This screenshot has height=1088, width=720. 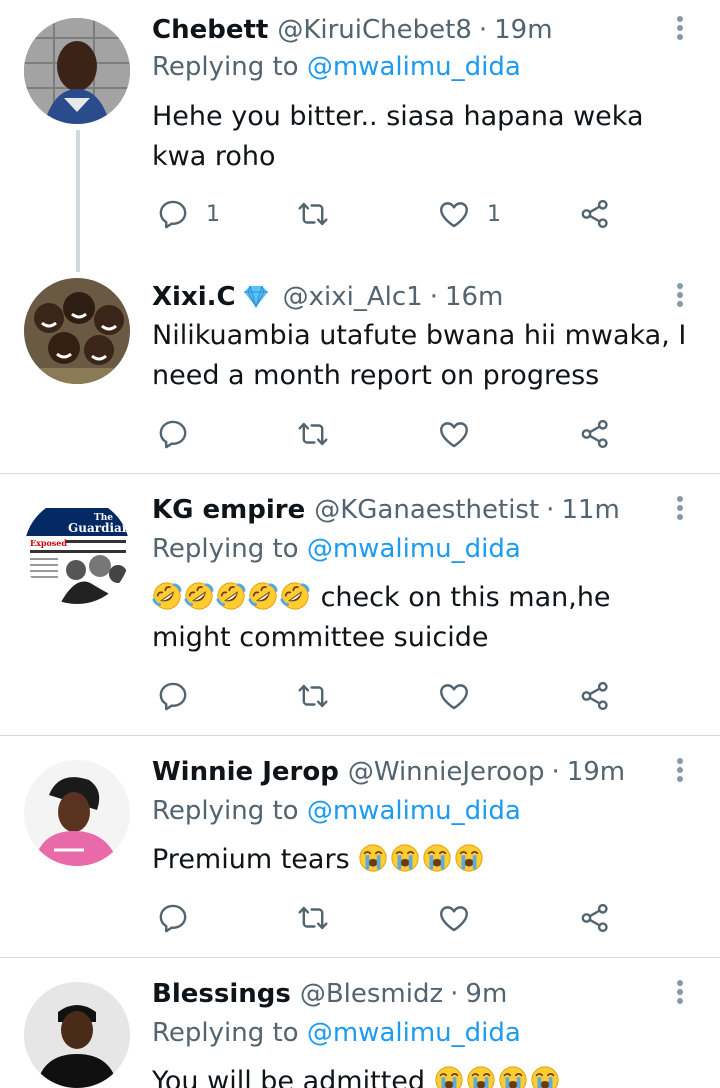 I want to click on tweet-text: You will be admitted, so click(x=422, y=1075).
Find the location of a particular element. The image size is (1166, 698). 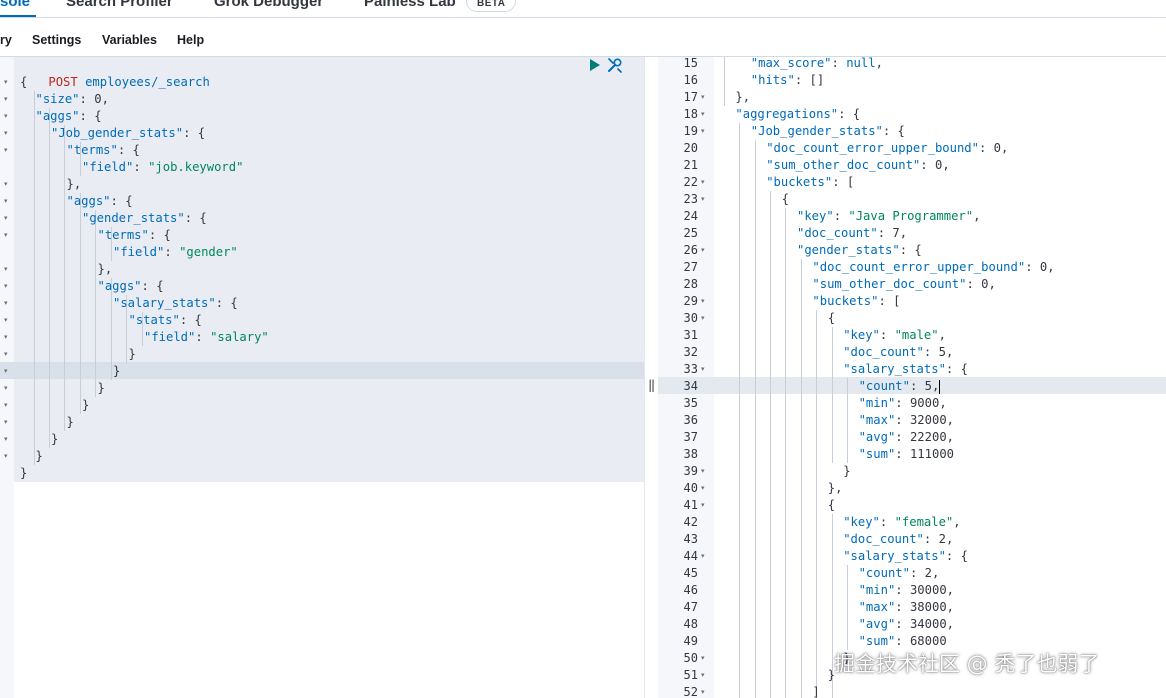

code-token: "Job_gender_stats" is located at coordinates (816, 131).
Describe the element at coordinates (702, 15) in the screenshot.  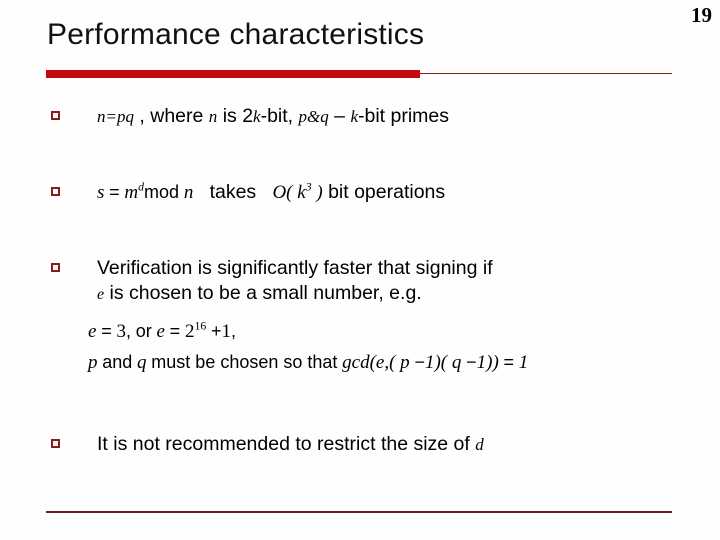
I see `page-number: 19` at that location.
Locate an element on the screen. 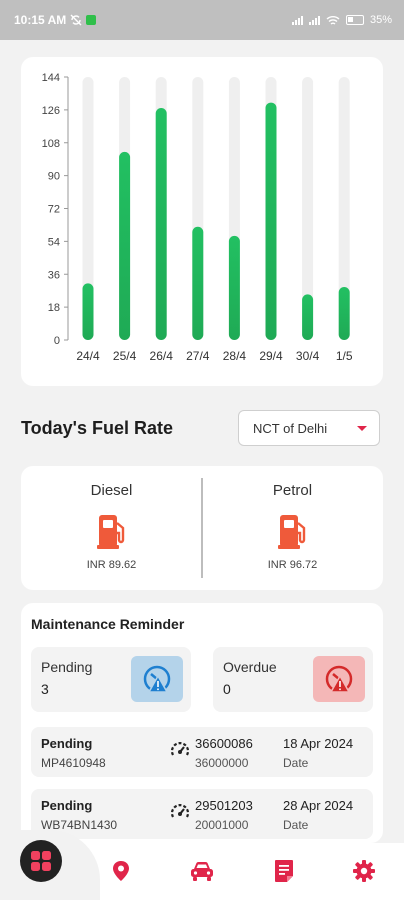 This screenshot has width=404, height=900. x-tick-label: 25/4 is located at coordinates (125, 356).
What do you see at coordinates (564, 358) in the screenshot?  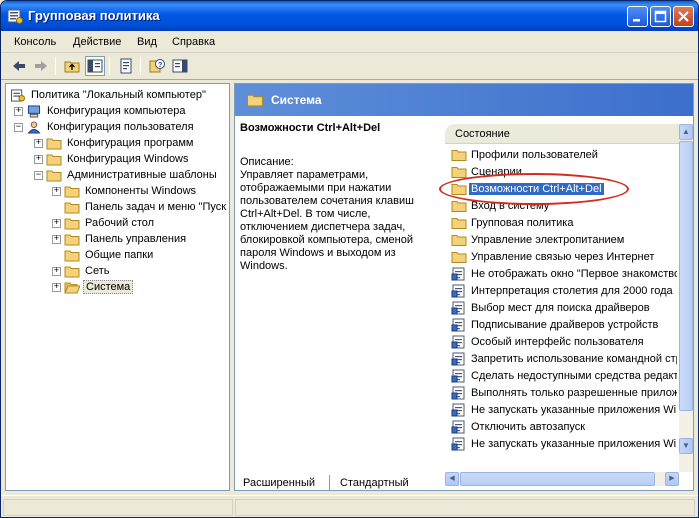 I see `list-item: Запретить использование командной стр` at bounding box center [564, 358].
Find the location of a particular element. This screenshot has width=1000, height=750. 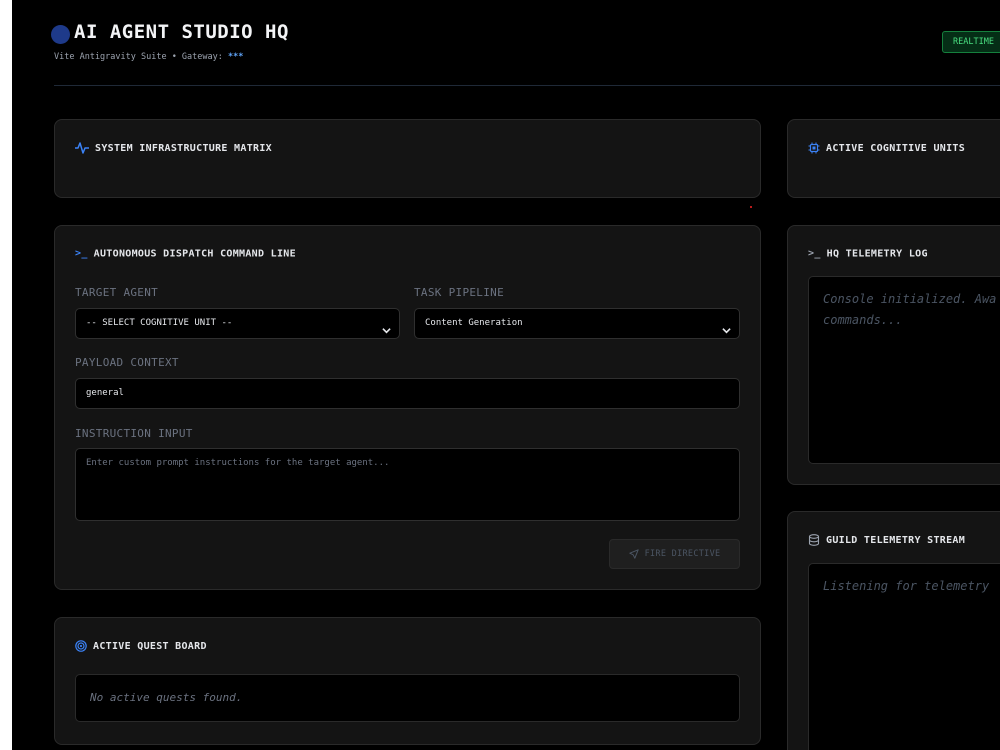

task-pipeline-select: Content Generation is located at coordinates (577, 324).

__Directions for this task__: Restate the lines from the one containing "Find the location of a particular element. This" through the end of the records, substituting "screen capture" for "screenshot" and keeping everything else unchanged. Return only those lines and omit the pictures.

__Exercise output__:
Find the location of a particular element. This screen capture has width=1000, height=750. 

task-pipeline-select: Content Generation is located at coordinates (577, 324).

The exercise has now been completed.